Can pioneers ever make money?
by Ashok Nayar
Innovate or imitate? Probably one of the most overused phrases in the web space these days, but understandably so. There are so many “Me too” companies in the cloud that it’s impossible to keep up withe very startup these days, half of them offering the same service, with a different name. Innovation drives this industry though, that’s a fact. The bottom line is that unless you stay innovative, someone else will and take over. It’s been done before and it will continue to happen. But can true pioneers really make money? At what point are we all just imitators of a former technology? How much value should we give to the evolution of ideas? Also, what truly is responsible for the success of a startup, is it management, innovation, technology, or brute work?
If we look at the internet specifically, we can see the trend of successful companies innovating existing products. Rarely does a company come along with a completely novel idea and grab the market. User’s don’t catch on quick enough to keep up with truly innovating ideas. Altavista, Friendster, and Slashdot are all examples of relatively novel and remarkably innovative ideas, but none of them are still around (yes I know, they are still around, but they’re really not making much/any money). But with these innovations, Google, MySpace and Digg have come along and killed their respective competition. Why? Well they didn’t imitate the existing technology and model but rather built on it. Innovated while imitating. Filling gaps in existing models is what these companies have done. Building upon products, and providing the customer with a truly better (and not marginally better) service and platform.
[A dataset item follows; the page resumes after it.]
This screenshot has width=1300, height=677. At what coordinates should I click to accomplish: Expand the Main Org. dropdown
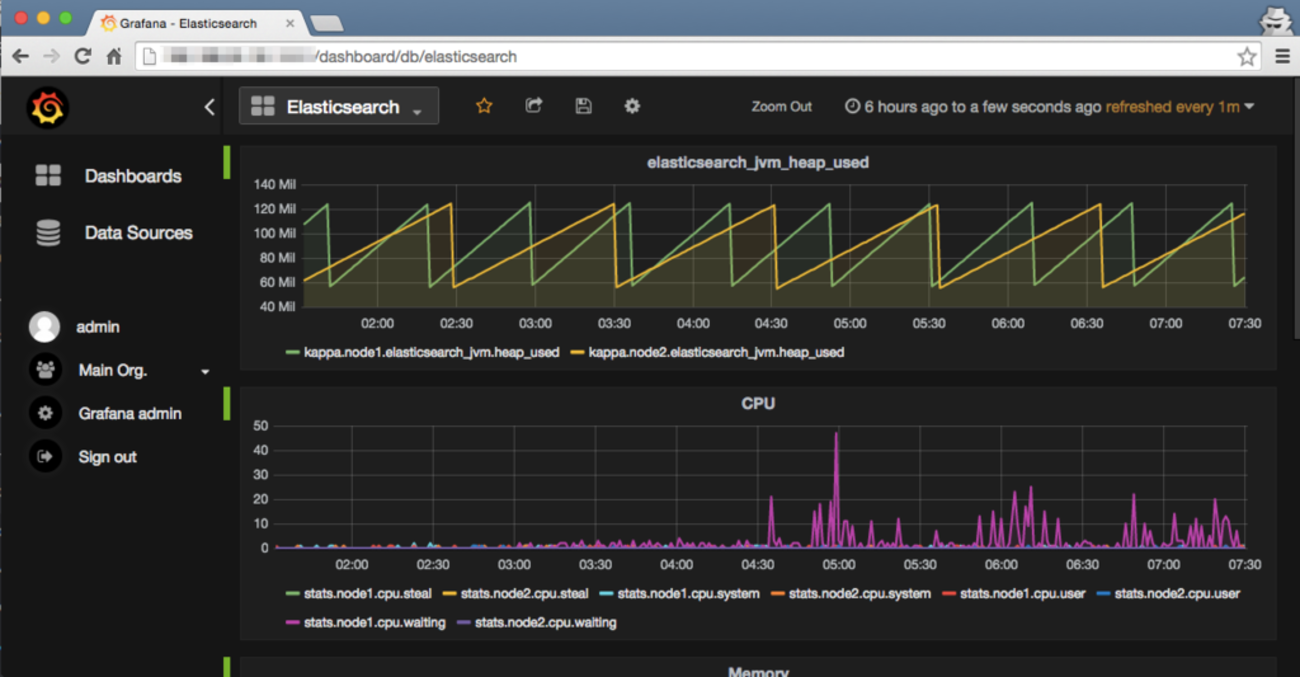[205, 371]
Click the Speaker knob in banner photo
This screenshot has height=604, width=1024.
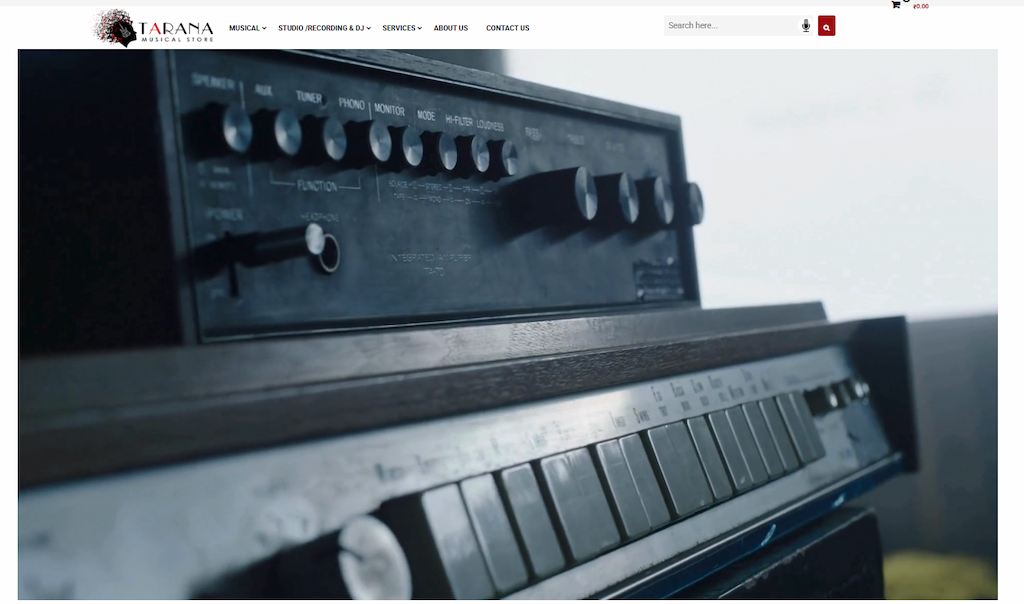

That doesn’t mean that if you start a company that’s a YouTube + (x feature), you will have a successful project. Typically you will not. The “x feature” has to be revolutionary in itself, or at least provide enough value to have users switch platforms. This industry is still extremely hit driven, and to produce a hit, you need to have a catch. For Google it was their unique voting system. For MySpace it was the ability to completely customize your profile. For Digg it was the transparency of the system. I find many entrepreneurs caught up trying to think of the next million dollar idea. And I see them wasting hours and days racking their brain for the next completely innovative model or platform. This is not only inherently a waste of time, but as I’ve said above, is not even the way to go about it. Find a product you like, and find what it’s doing wrong. Or rather what it’s not doing. Think about what you have to do because it’s not providing that feature(s). And build your heart out. And while you may think you’re lacking in innovation, by noticing discrepancies in existing models you are ironically enough being innovative. Don’t copy, but create. Steal if you must, but build on top. I think Picasso said it best, “Good artists copy. Great artists steal.”